M. Humbert-Bazile[1] nous a conservé le récit d’une fête populaire offerte par Buffon à sa belle-fille.

« Les invitations furent nombreuses et envoyées au loin. La noblesse des villes et des campagnes environnantes y répondit avec empressement.

» La fête se célébra dans les jardins ; le peuple de Montbard y fut convié. Les arbres, les boulingrins, les nombreuses terrasses, ce modeste cabinet où M. de Buffon écrivit ses immortels ouvrages, étaient éclairés par mille verres de couleur et des pots enflammés ; la montagne était en feu.
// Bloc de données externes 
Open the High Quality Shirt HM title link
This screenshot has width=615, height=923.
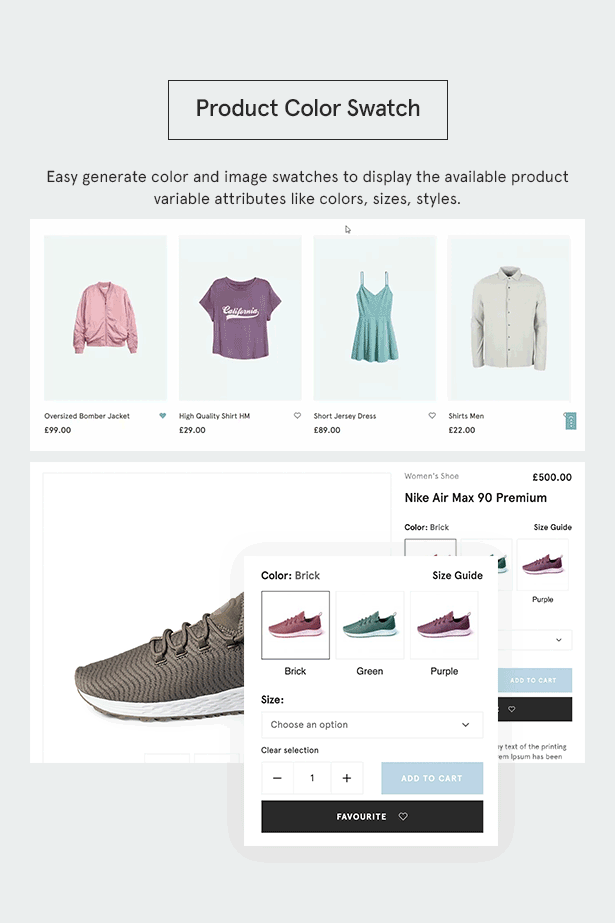pyautogui.click(x=214, y=416)
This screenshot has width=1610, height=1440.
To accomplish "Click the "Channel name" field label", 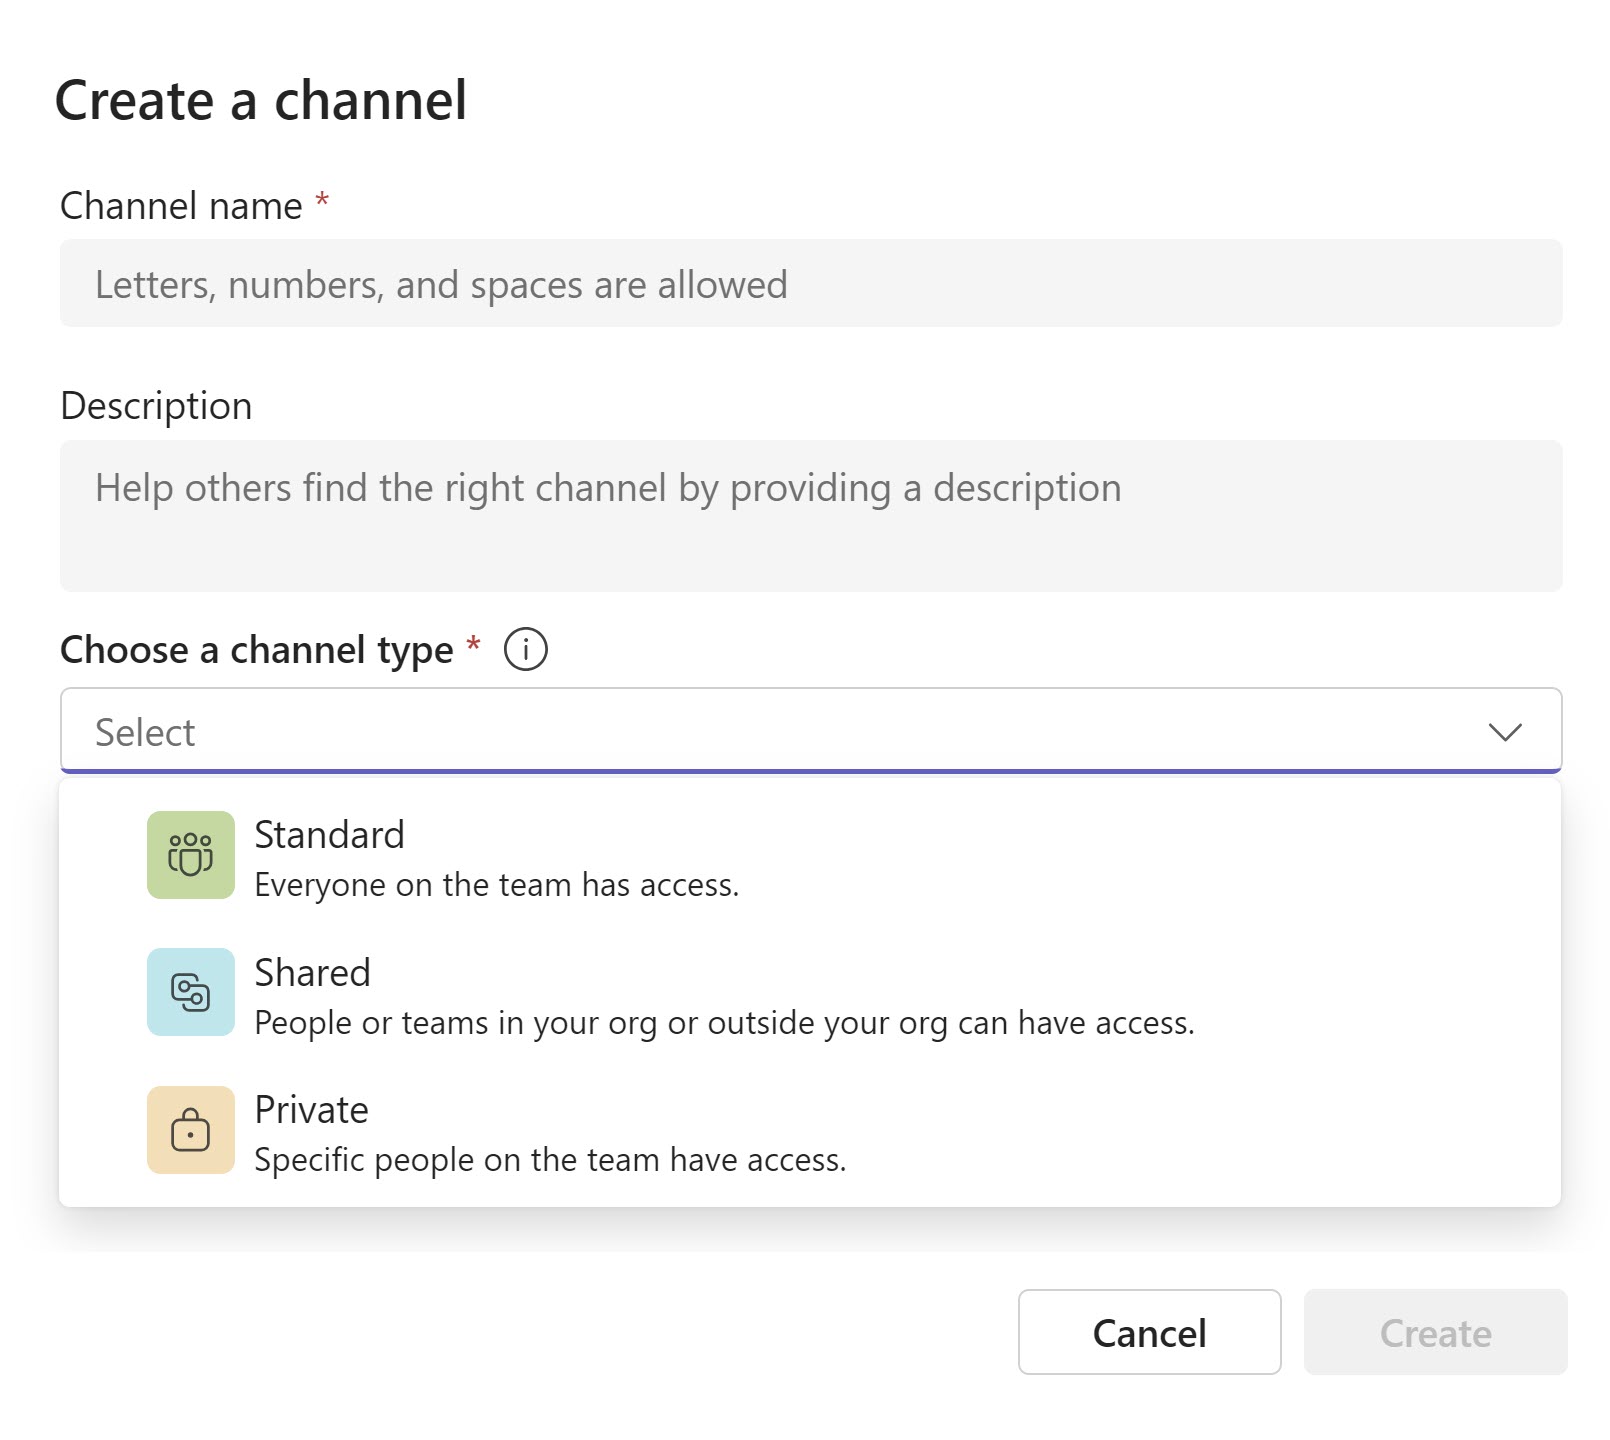I will (x=181, y=206).
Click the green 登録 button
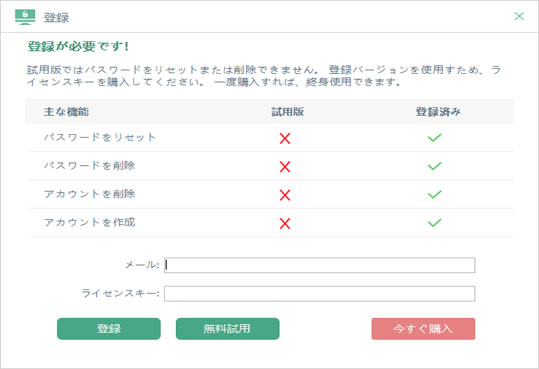The height and width of the screenshot is (369, 539). [109, 329]
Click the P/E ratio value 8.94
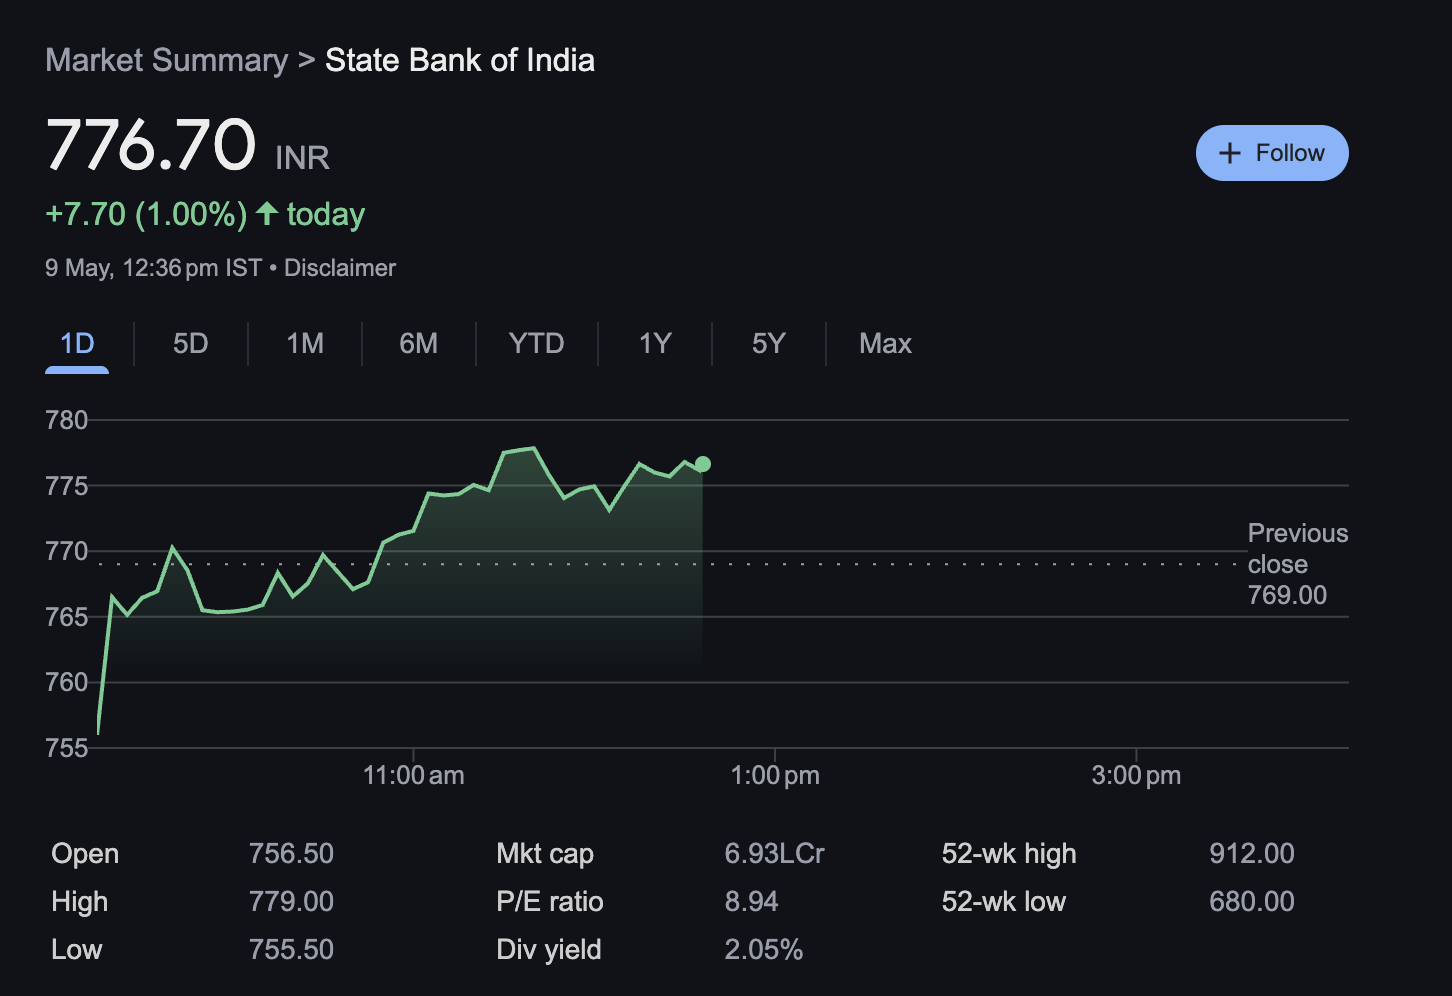The width and height of the screenshot is (1452, 996). (x=752, y=901)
Des salles de danse, des distributions de vin et de comestibles, des jeux de mâts de cocagne et d’équilibre donnaient au parc l’aspect le plus pittoresque. Dans les salles des tours, et à l’abri de tentes dressées sous les grands arbres, des musiciens exécutaient des mélodies. Mme de Buffon parut tard ; elle était mise avec richesse et coiffée à la Titus. La fête était pour elle ; elle parut à peine s’en apercevoir, passa dédaigneuse et ennuyée dans le groupe de paysans accourus pour lui rendre hommage, et rentra au château. Elle donnait le bras à Mme de Damas de Cormaillon, qui, du même âge qu’elle, était pour la beauté digne de lui être comparée. La grâce et les heureux à-propos de la seconde firent davantage ressortir la maussade froideur de la première. »

  1. 'Loc. cit.', p. 206.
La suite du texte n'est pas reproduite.